No, wait, the code handles the case of a server being offline...

        // never STOP spreading if some of our servers are offline
        // we don't have accurate information about player population in
        // that case.  Leave spreading in place to avoid ping-ponging
        // during temporary outages
        // When in doubt, keep spreading.
        // Note that in the case of a long-term outtage, the server should
        // be removed from remoteServerList.ini manually so that it doesn't
        // interfere with stop-spreading detection.
        else if( $totalNumOnline == $totalNumServer &&
                 $curNumServers > 1 &&
                 $activeMaxCap * $stopSpreadingFraction >= $activeCurrentPop ) {

            logMessage( "$activeMaxCap * $stopSpreadingFraction >= $activeCurrentPop, ".
                        "$curNumServers servers is too many, removing one" );
DougLefelhocz commented 6 months ago

I wonder if one serve showed up as "offline" during that time for some reason, so only one of the servers contributed to the total sum at that moment?

This seems possible. I think I read on the discord reports of people seeing more "offline" servers than usual. I sometimes see that for low population servers, but they usually come back up when I ping it again.

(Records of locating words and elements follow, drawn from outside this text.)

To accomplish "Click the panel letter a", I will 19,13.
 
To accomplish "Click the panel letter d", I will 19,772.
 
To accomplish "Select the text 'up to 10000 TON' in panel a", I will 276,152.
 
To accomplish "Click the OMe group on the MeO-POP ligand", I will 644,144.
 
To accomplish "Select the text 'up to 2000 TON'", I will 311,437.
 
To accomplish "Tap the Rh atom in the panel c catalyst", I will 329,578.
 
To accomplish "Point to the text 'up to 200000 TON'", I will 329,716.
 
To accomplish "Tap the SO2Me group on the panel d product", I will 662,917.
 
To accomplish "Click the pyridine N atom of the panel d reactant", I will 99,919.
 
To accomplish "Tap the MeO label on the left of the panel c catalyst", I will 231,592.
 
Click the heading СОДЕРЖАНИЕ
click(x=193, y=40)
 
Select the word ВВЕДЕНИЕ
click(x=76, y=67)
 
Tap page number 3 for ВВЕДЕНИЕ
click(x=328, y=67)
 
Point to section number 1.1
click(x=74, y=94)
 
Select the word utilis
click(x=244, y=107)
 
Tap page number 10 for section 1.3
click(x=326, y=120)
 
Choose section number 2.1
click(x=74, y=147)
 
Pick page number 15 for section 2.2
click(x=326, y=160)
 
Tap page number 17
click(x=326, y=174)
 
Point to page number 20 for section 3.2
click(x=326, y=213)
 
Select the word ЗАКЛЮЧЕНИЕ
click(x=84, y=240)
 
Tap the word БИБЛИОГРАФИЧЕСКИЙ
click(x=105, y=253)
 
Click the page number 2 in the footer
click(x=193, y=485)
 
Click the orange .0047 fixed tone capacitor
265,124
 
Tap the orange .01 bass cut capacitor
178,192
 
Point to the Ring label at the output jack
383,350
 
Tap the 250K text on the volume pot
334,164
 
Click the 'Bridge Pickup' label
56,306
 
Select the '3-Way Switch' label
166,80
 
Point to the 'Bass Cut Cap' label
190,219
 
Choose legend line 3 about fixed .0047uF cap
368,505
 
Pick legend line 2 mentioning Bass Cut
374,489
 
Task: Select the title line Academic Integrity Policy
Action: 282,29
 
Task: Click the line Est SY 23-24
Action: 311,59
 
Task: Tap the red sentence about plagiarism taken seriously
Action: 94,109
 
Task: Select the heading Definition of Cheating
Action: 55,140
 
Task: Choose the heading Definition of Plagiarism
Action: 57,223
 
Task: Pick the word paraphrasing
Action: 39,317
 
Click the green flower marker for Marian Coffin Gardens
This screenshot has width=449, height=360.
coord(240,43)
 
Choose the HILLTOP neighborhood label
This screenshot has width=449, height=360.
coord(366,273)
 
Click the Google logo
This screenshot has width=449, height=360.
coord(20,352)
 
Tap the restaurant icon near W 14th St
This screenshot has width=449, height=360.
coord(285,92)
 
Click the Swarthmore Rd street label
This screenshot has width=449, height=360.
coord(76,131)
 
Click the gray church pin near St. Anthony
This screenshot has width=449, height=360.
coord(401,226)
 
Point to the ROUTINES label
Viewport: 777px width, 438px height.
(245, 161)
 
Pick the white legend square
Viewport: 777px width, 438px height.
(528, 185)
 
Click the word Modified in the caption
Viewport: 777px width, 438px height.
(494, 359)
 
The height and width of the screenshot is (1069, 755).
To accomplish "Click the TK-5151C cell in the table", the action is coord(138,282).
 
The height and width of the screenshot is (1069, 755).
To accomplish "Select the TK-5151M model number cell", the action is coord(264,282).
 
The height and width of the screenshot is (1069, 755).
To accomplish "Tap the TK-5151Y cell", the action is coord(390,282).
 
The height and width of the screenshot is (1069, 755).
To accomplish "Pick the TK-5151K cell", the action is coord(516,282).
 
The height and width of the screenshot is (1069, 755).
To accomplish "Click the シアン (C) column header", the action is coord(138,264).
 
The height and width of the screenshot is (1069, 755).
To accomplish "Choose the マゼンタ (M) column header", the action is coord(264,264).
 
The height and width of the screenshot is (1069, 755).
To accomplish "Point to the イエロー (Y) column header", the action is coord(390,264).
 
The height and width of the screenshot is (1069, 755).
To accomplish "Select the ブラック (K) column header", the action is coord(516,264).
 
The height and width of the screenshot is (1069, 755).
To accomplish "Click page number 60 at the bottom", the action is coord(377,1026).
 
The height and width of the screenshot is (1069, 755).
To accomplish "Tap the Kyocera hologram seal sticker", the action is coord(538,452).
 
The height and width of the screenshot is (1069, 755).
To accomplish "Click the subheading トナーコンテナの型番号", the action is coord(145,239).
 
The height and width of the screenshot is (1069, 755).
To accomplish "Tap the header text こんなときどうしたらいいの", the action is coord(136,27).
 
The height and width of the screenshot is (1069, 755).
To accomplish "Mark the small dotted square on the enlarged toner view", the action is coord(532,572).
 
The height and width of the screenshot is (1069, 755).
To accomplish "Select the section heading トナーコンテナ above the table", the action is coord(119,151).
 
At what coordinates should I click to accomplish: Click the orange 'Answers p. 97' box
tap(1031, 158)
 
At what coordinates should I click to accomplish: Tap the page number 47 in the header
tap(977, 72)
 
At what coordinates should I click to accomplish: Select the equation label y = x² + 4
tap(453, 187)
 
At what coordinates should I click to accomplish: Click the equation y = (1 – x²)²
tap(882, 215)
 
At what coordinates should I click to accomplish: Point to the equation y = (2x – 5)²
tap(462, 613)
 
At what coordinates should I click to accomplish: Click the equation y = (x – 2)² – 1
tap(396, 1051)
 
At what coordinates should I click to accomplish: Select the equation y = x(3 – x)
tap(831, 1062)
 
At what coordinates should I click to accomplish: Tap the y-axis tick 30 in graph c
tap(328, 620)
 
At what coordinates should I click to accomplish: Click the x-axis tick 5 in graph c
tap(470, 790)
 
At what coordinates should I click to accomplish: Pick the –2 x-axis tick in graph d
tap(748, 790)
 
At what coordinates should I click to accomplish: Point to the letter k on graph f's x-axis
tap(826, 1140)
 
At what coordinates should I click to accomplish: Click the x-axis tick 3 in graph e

But, what people were saying on the discord, I think a little before that, seemed different.

jasonrohrer commented 6 months ago

I'm also checking these timestamps against the lifeLogs, which show the population.

jasonrohrer commented 6 months ago

Okay, in the BS2 life log, around the time of this split:

Jan 01, 2024 07:57:18 PM 260 * 0.5 <= 130, 1 servers is not enough, adding another

I'm seeing a BS2 pop peaking around 127.

So the 130 is coming from other people playing on low-pop servers.

Then at the time of this unsplit:

Jan 01, 2024 11:28:03 PM 660 * 0.1 >= 65, 2 servers is too many, removing one

I'm seeing 65 on BS2.... and 50 on S1.

So you're right, there's some kind of bug here!

jasonrohrer commented 6 months ago

I can't figure out the bug in the reflector code after looking at it closely.

I have added some extra logging that should help in the future.

However, we'll unfortunately have to wait for another big population surge AND whatever weird thing happened to Server1 to cause the reflector not to see its population to get more info.

DougLefelhocz commented 5 months ago

Jason that will take a while, you should release all the prisoners to see if it increases the population of the server in order to look at it and get a fix.

If by "prisoners" you mean those in donkeytown, those players do get included in the servers player count on the reflector and in YumLife mod. Also, tutorial players count. The number in the upper right corner of YumLife mod can be one less than the number of players on a server, if you find the correct option (you as a player do not get included in that number).

jasonrohrer commented 2 months ago

Noticed strange behavior in logs around April 28, 2024, where we decided to add an extra server, above 1, repeatedly, without ever removing one. Not sure how the current server count was being decremented. Added more logging and code improvements here:

8a091f9a22a691f72e4632a98c145c6366d90569

0f223bef91d03138f59b8d2b277b85418fe878c9

jasonrohrer commented 2 months ago

I also did a lot of local testing with the stressTestClients, so I could change the number of players on my local test servers at will, and see how the reflector behaved. It seemed to be working correctly in all cases.... but clearly, something's still wrong based on what happened on April 28, 2024.